There’s a lot of misogyny, homophobia and transphobia out there that deserves excoriation. What’s happening here doesn’t (at least not yet). This isn’t malicious. We should look at it as the cultural equivalent of a fender-bender. The fender can be un-bendered!

Fourth: drop the stupid arguments. “How come Curves can be a women’s gym but Ragged Ass can’t be a men’s barber shop?” Answer: because society is not as welcoming for women as it is for men. Thanks to harassment, sexual assault and violence, women need safe spaces in a way that men don’t. No one can reasonably claim they’ll suffer because a woman got a men’s-style cut at the same place they get their beard trimmed. But a lot of women have been harassed while working out.

Fifth: there is some genuine hatred being directed at Evie, which tells me that she’s right to challenge this dumb rule.

Finally: let’s put this in perspective.

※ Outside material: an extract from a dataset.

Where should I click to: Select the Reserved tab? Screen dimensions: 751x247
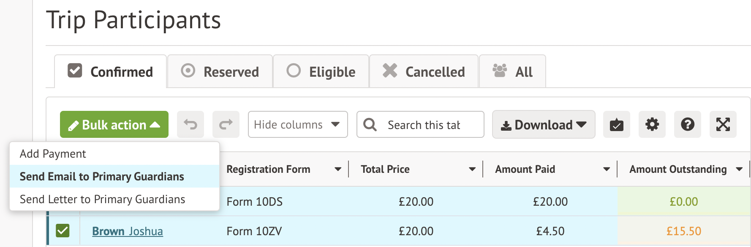(x=220, y=71)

Women do not have cooties. An occasional female client is not going to ruin this manly-men’s barber shop/salon/whatever people want to call it with their stinky period smells. Ragged Ass Barbers is not going to see an influx of imaginary feminists demanding armpit hair grooming. Get real. The only “risk” is that a popular local business becomes a little cooler (and more successful).

Selling a male-style haircut to the occasional female customer will not ruin Ragged Ass Barbers. This fight, if it continues, might.